Er wollte mit den Meeresbewohnern auf Du und Du und am liebsten selbst ein Fisch sein: Jacques Cousteau. Dazu ließ er sich seine berühmte „Tauchende Untertasse“ bauen. Das war im Jahr 1959. Cousteau ging noch weiter: Um zu beweisen, dass man unter Wasser genauso leben konnte wie an Land, wurde nach seinen Anweisungen die Unterwasserstation „Précontinent“ gebaut. Mindestens genauso berühmt wie die „Tauchende Untertasse“ wurde Cousteaus Forschungsschiff „Calypso“, das nach seinen Vorstellungen ausgestattet wurde. Er fuhr damit um die ganze Welt, und an Bord reisten Tiere mit, deren Verhalten erforscht wurde.

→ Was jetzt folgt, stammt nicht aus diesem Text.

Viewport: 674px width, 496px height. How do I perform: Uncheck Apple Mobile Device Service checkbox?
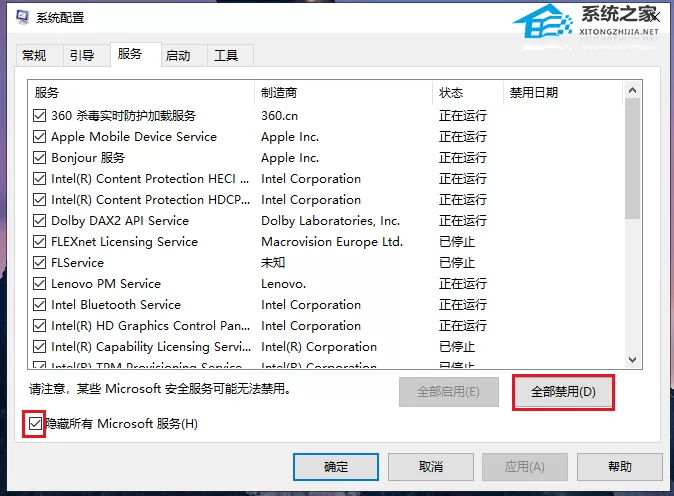(x=40, y=137)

Cousteau ist allerdings nicht unumstritten. Um an spektakuläre Aufnahmen zu kommen, war ihm (fast) jedes Mittel recht. So provozierten er und sein Team zum Beispiel Haie und bannten damit manipulierte Szenen auf Zelluloid. Dafür schreckten sie auch nicht davor zurück, ein Blutbad in einer Gruppe von Haien anzurichten. Auch diesen Aspekt berücksichtigt die Autorin des Buches, dessen Lektüre ich wärmstens empfehlen kann – auch wegen der vielen wunderbaren Fotos.

 

 

 

 

 

Wunderbar: "Der Wolf"

DerWOLFEndlich ist es mal wieder richtig Winter! Ich liebe es, wenn draußen alles weiß verschneit ist, und auch knackige Kälte ist mir tausendmal lieber als ein wochenlanges Vor-sich-hin-Regnen-oder-Nieseln bei leichten Plus-Temperaturen, wie man es  in den letzten Jahren meist erlebt hat. Zu einem richtigen Winter gehört für mich die passende Lektüre. Und da habe ich ein Buch gefunden, das mich rundum begeistert – verbindet es doch Winter-Atmosphäre mit philosophischen Gedanken,  glasklarer Sprache und mit einem Thema, das mich zu jeder Zeit fasziniert:  Tiere. Und das Beste: Mein Namensvetter, der Wolf, ist die Hauptperson.

Joseph Karol Smith erzählt seine klar strukturierte Geschichte sehr stringent und lehnt sich dabei sowohl an die Welt der Fabel an als auch, wie er am Ende der Novelle schreibt, an ein Buch, das für ihn selbst seit seiner Kindheit prägend war: „Of Wolves and Men“ von Barry Lopez.

Es ist einer der strengsten Winter, die der alte, einsame Wolf jemals durchgemacht hat. Weil er kein Futter findet, ist er am Ende seiner Kräfte und streunt durch den tief verschneiten Wald, in der verzweifelten Hoffnung, irgendwo irgendwann auf irgendetwas Fressbares zu stoßen. Seine Ansprüche hat er längst heruntergeschraubt: Nicht einmal vor verwesenden toten Vögeln schreckt er zurück. Als er auf einen Fuchs trifft, beginnt zwischen den beiden Raubtier-Konkurrenten ein psychologisches Kräftemessen, ein gegenseitiges Versteckspiel vor den Gedanken des anderen, das bald in eine gnadenlose Auseinandersetzung zu münden scheint.

Doch viel gefährlicher als der Fuchs ist für den Wolf der Mensch  – und obwohl er das eigentlich weiß, lässt er sich vom Fuchs verführen und missachtet die tödliche Bedrohung, die von den Zweibeinern schon immer auf seine Art ausgegangen ist. Das hat für den alten Grauen verheerende Folgen… Mehr will ich hier nicht verraten. Ich kann aber versprechen: Man möchte die Novelle nicht mehr aus der Hand legen, bevor man endlich weiß, wie sie ausgeht.

Das Buch (160 Seiten) mit wunderbaren Illustrationen von John Spencer ist im Berlin Verlag erschienen und kostet 16,90 Euro.